“El significado y la expresión ‘golpe de Estado’ ha cambiado con el tiempo. Presenta diferencias que van desde el cambio sustancial de los actores (quién lo hace) a la forma misma del acto (cómo se hace)”. En su ya célebre Diccionario de Ciencia Política, Norberto Bobbio, Nicola Mateucci y Gianfranco Pasquino explican que los golpes de Estado han cambiado su metodología en los últimos siglos. Es necesario releer a estos maestros de la Ciencia Política moderna para comprender el terremoto político que en estas horas se evidencia en Brasil.
Más allá de las transformaciones que se observan, los geniales politólogos italianos recuerdan que siempre se mantuvo un mismo componente relacionado con los golpes de Estado: la violencia. Es un fenómeno presente desde el famoso Coup de E’tat de Luis Bonaparte en 1851 –golpe por antonomasia, que produjo El XVII Brumario de Carlos Marx–, hasta los más cercanos y sangrientos golpes latinoamericanos efectuados en el marco de la Doctrina de Seguridad Nacional del Siglo XX, en los que los ejércitos tenían un rol fundamental.
Pero si la definición de golpe de Estado está intrínsecamente relacionada con la violencia, ¿cómo identificar entonces a un golpe de Estado cuando se presenta en forma pacífica? La pregunta no es menor ya que la respuesta esconde la raíz de los hechos que se producen en Brasil.
¿Dilma Roussef está sufriendo un golpe o son las instituciones las que le están poniendo fin a su mandato? ¿Es posible hablar de interrupción del proceso democrático cuando es el propio Parlamento el que busca destituir a Dilma? ¿Acaso la presidenta no está siendo expuesta a un proceso institucional llevado a cabo por legisladores que fueron elegidos democráticamente?
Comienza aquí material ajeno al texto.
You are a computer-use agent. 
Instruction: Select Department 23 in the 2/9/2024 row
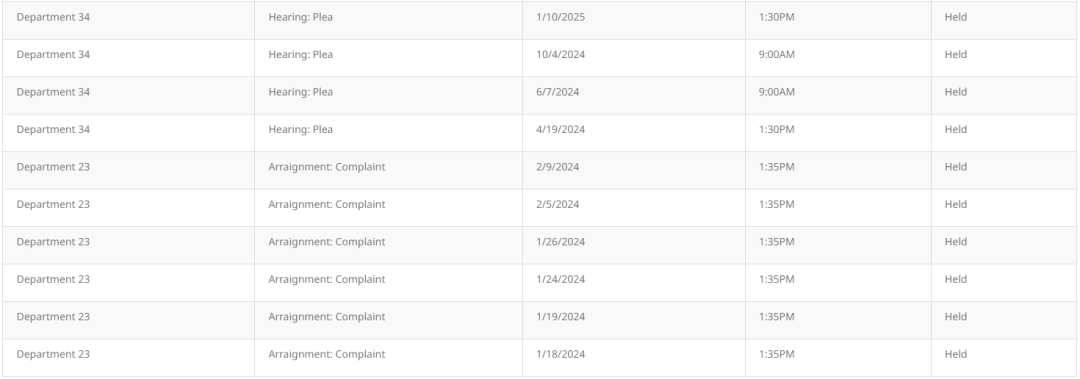click(x=53, y=167)
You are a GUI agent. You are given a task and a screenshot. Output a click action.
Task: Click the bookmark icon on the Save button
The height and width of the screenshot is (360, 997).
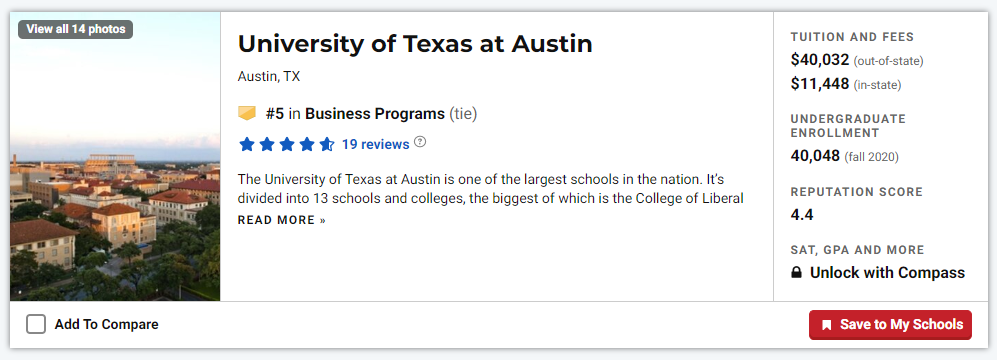[827, 325]
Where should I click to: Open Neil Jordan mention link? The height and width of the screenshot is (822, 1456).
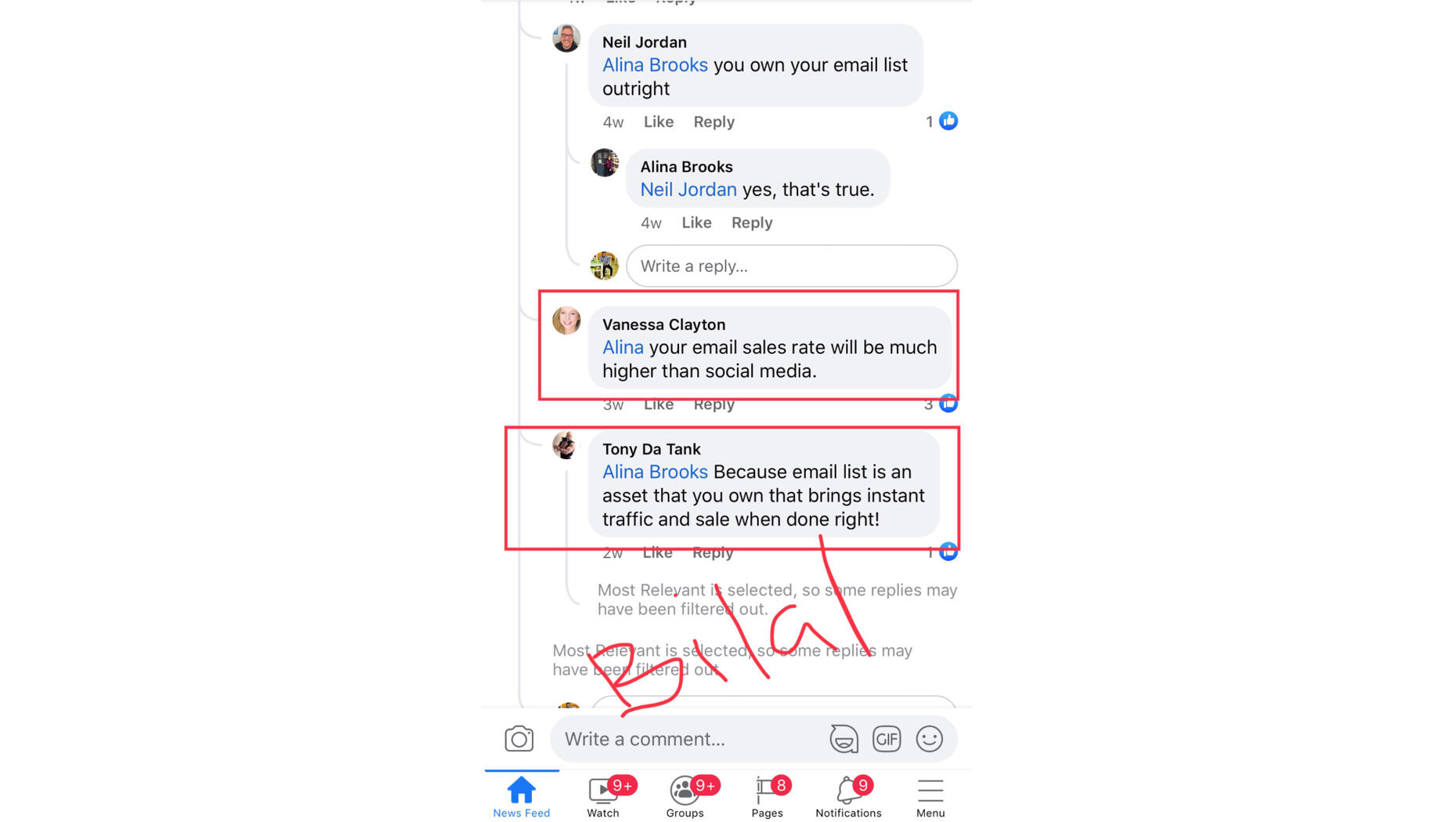click(x=688, y=190)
¿Se viola la Constitución a pesar de que es la propia Constitución la que ordena los procedimientos utilizados?
Para desandar esos interrogantes hay que atender antes el verdadero dilema que se presenta en Brasilia: ¿existe la figura de “golpe institucional” o de “golpe democrático”? ¿No se trata acaso de una contradicción en los términos? La gravedad de los acontecimientos no debe generar dudas, esos laberintos lingüísticos a los que nos estamos enfrentando no pueden confundirnos: un golpe de Estado no tiene graduación, existe o no existe. Y en Brasil no se está produciendo un golpe.
Lo que estamos presenciando en Brasilia es el funcionamiento de un sistema democrático. Podemos o no coincidir con lo que los legisladores brasileños están votando, pero no quedan dudas de que allí se están respetando los pasos que marcan la Constitución. Si funcionan las instituciones, por lo tanto, no hay golpe de Estado.
Distinto fue el caso de Paraguay en 2012. Allí sí podemos encontrar un ejemplo de “neogolpismo”. La ausencia del componente violento en aquel golpe contra Fernado Lugo pudo haber generado alguna incertidumbre. Y la falta de tanques entrando a Asunción terminó de crear las condiciones para el galimatías. Los hechos sucedidos aquel fatídico fin de semana de junio en Paraguay fueron tan vertiginosos que alguno puede haberse engañado. Pero que no queden dudas: en Paraguay se concretó el primer golpe de Estado de los nuevos golpes de Estado que sufrió América Latina.
La diferencia entre el golpe a Lugo y el no golpe a Dilma está en el mismo proceso llevado a cabo. Al paraguayo lo destituyeron sin posibilidad de defensa, en un curioso proceso judicial que, de derecho, sólo guardó las formas, y, de hecho, no se preocupó por el fondo. A la brasileña le están dando todas las herramientas marcadas por la democracia para presentar su defensa.
En el caso de Paraguay todo se resolvió en menos de 48 horas. En el caso de Brasil, el proceso de impeachement lleva varias semanas. Es en ese atropello de irresponsabilidad cívica que se vio en Asunción donde se evidencian los rastros del golpe que sufrió Lugo. Es en este marco institucional que se presenta en Brasilia donde se muestran los rasgos democráticos que aún le dan vida a Dilma.